Besluit 2009/439 - Wijziging van Beschikking 2007/250/EG waarbij het Verenigd Koninkrijk wordt gemachtigd af te wijken van artikel 193 van de btw-richtlijn

1.

Wettekst

11.6.2009   

NL

Publicatieblad van de Europese Unie

L 148/14

 

Beschikking VAN DE RAAD

van 5 mei 2009

tot wijziging van Beschikking 2007/250/EG waarbij het Verenigd Koninkrijk wordt gemachtigd een bijzondere maatregel toe te passen die afwijkt van artikel 193 van Richtlijn 2006/112/EG betreffende het gemeenschappelijke stelsel van belasting over de toegevoegde waarde

(2009/439/EG)

DE RAAD VAN DE EUROPESE UNIE,

Gelet op het Verdrag tot oprichting van de Europese Gemeenschap,

Gelet op Richtlijn 2006/112/EG van de Raad van 28 november 2006 betreffende het gemeenschappelijke stelsel van belasting over de toegevoegde waarde (1), en met name op artikel 395, lid 1,

Gezien het voorstel van de Commissie,

Overwegende hetgeen volgt:

 

(1)

### Gegevensblok
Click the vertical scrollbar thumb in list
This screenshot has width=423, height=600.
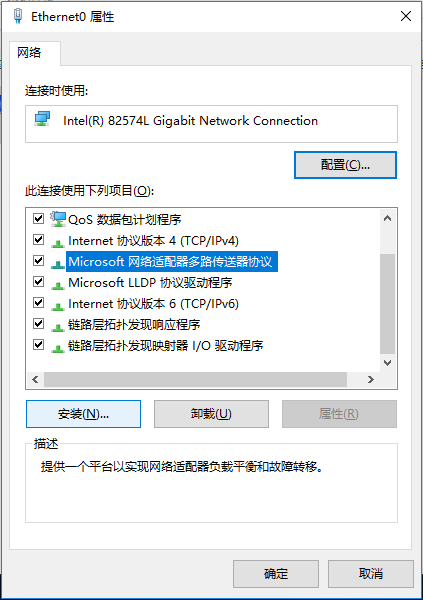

### Takenlijst
1) Noem alle datums die in de wettekst voorkomen.
2) Op welk artikel en welk lid van Richtlijn 2006/112/EG baseert de Raad zich volgens de wettekst?
3) Schrijf het stuk van de wettekst over dat begint bij "van 5 mei 2009" en eindigt bij "(2009/439/EG)".
De regels komen uit een andere bron dan de wettekst.

### De antwoorden
1) 11.6.2009, 5 mei 2009, 28 november 2006

2) Op artikel 395, lid 1.

3)
van 5 mei 2009

tot wijziging van Beschikking 2007/250/EG waarbij het Verenigd Koninkrijk wordt gemachtigd een bijzondere maatregel toe te passen die afwijkt van artikel 193 van Richtlijn 2006/112/EG betreffende het gemeenschappelijke stelsel van belasting over de toegevoegde waarde

(2009/439/EG)